Interval Scan

When a query includes a condition on the designated timestamp, QuestDB performs an Interval Scan.

For a breakdown of interval syntax in time-based queries, see the WHERE clause reference.

How Interval Scan works

This process involves:

  1. Analyzing the condition: QuestDB examines the query to identify the conditions applied to the designated timestamp.
  2. Extracting a list of timestamp intervals: Based on the condition, QuestDB determines the specific intervals of time that need to be scanned.
  3. Performing a binary search for each interval's scan boundaries in the designated timestamp column: For each identified interval, QuestDB uses a binary search to quickly find the start and end points of the interval in the timestamp column. A binary search is a fast search algorithm that finds the position of a target value within a sorted array, which in this case is a sorted timestamp column.
  4. Scanning table data only within the found boundaries: QuestDB then scans only the rows of the table that fall within these boundaries, significantly reducing the amount of data that needs to be processed.
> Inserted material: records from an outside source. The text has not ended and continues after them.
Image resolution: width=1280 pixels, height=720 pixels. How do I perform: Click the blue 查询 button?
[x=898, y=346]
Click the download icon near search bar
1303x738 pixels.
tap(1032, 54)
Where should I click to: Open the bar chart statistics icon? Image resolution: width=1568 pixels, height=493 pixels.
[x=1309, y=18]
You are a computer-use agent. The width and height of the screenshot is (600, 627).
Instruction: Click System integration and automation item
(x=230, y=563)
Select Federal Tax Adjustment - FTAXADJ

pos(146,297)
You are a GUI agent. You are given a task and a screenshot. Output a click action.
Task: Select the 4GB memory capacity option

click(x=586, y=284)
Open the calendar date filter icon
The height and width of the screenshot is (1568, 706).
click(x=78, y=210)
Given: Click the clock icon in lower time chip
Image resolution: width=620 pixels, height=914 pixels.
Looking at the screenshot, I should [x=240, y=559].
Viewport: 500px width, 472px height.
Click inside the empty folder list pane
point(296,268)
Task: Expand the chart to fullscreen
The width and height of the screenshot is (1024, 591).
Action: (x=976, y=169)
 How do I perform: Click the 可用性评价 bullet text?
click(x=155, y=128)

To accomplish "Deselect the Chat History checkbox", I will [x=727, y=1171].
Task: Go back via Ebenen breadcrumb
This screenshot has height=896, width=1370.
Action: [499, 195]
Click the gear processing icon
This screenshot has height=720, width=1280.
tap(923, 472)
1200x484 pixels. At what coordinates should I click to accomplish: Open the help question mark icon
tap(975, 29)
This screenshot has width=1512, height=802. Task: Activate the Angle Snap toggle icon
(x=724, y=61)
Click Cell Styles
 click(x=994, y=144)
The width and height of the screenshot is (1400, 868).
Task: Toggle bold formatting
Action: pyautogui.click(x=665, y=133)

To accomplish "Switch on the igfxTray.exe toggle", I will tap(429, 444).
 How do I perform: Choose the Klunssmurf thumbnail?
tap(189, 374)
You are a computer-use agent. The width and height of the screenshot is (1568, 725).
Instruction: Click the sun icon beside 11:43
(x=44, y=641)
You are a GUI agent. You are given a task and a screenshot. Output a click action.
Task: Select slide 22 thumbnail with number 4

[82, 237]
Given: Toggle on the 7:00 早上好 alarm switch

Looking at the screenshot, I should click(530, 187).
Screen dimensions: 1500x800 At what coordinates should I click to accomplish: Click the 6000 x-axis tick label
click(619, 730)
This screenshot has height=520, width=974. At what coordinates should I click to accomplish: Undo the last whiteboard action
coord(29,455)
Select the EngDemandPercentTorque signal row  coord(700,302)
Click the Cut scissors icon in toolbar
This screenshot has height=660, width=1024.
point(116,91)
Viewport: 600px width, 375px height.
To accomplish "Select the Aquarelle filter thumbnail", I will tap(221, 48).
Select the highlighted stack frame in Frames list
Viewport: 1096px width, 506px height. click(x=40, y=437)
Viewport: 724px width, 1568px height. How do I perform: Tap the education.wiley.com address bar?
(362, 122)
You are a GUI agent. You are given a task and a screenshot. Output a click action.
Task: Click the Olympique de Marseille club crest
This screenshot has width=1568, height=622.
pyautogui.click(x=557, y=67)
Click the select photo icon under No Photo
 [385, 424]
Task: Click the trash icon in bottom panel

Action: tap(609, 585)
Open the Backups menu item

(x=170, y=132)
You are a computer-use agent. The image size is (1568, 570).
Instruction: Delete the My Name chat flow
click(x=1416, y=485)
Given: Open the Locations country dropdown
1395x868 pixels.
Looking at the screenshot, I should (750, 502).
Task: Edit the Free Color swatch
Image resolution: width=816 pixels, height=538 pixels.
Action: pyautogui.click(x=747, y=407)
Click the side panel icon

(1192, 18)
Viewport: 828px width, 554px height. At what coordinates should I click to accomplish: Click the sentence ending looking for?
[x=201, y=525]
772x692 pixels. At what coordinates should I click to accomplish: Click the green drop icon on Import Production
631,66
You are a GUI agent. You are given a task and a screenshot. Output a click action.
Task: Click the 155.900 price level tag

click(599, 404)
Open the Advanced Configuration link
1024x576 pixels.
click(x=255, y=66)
The Interval Scan is possible because tables with a designated timestamp store data in timestamp order. This allows QuestDB to efficiently skip over data that falls outside the relevant intervals. However, it's important to note that Interval Scan does not apply to the results of sub-queries, as the data returned from a sub-query is not guaranteed to be in timestamp order.

Interval scan.

EXPLAIN Interval Scan

You can determine whether an Interval Scan is used to execute a query using the EXPLAIN command.

For example, consider the trades table with a timestamp designated timestamp. The following query:

EXPLAIN
SELECT * FROM trades
WHERE timestamp IN '2023-01-20';

Produces this query plan:

QUERY PLAN
DataFrame
    Row forward scan
    Interval forward scan on: trades
      intervals: [("2023-01-20T00:00:00.000000Z","2023-01-20T23:59:59.999999Z")]

The query optimizer reduces scanning to a single interval related to the 2023-01-20 day.

Examples

The following three queries all produce the same Interval Scan plan because they all specify the same time range for the timestamp column, just in different ways:

EXPLAIN
SELECT * FROM trades
WHERE timestamp IN '2023-01-20';

EXPLAIN
SELECT * FROM trades
WHERE timestamp between '2023-01-20T00:00:00.000000Z' and '2023-01-20T23:59:59.999999Z';

EXPLAIN
SELECT * FROM trades
WHERE timestamp >= '2023-01-20T00:00:00.000000Z' and timestamp <= '2023-01-20T23:59:59.999999Z';

The Interval Scan plan looks like this:

QUERY PLAN
DataFrame
    Row forward scan
    Interval forward scan on: trades
      intervals: [("2023-01-20T00:00:00.000000Z","2023-01-20T23:59:59.999999Z")]

If need to scan more than one interval, you can use the timestamp IN operator:

EXPLAIN
SELECT * FROM trades
WHERE timestamp IN '2023-01-01;1d;1y;2';

This query results in an Interval Scan plan that includes two intervals:

QUERY PLAN
DataFrame
    Row forward scan
    Interval forward scan on: trades
      intervals: [(2023-01-01T00:00:00.000000Z,2023-01-02T23:59:59.999999Z), (2024-01-01T00:00:00.000000Z,2024-01-02T23:59:59.999999Z)]

The table scan is limited to these two intervals:

  • <2023-01-01T00:00:00.000000Z,2023-01-02T23:59:59.999999Z>
  • <2024-01-01T00:00:00.000000Z,2024-01-02T23:59:59.999999Z>

If a table doesn't have a designated timestamp, you can declare one using the timestamp(columnName) function.

For example, the following query results in a full scan with an Async Filter, which is a process that scans the entire table without taking advantage of the designated timestamp:

EXPLAIN
SELECT * FROM trades_nodts
WHERE timestamp IN '2023-01-20'

However, if you declare a designated timestamp:

EXPLAIN
SELECT * FROM trades_nodts timestamp(timestamp)
WHERE timestamp IN '2023-01-20'

It results in an Interval Forward Scan.

Note that declaring a designated timestamp only works if the data is truly ordered. For example, if data are sorted in ascending order by the timestamp. Otherwise the result is undefined, meaning that the query may not return the expected results.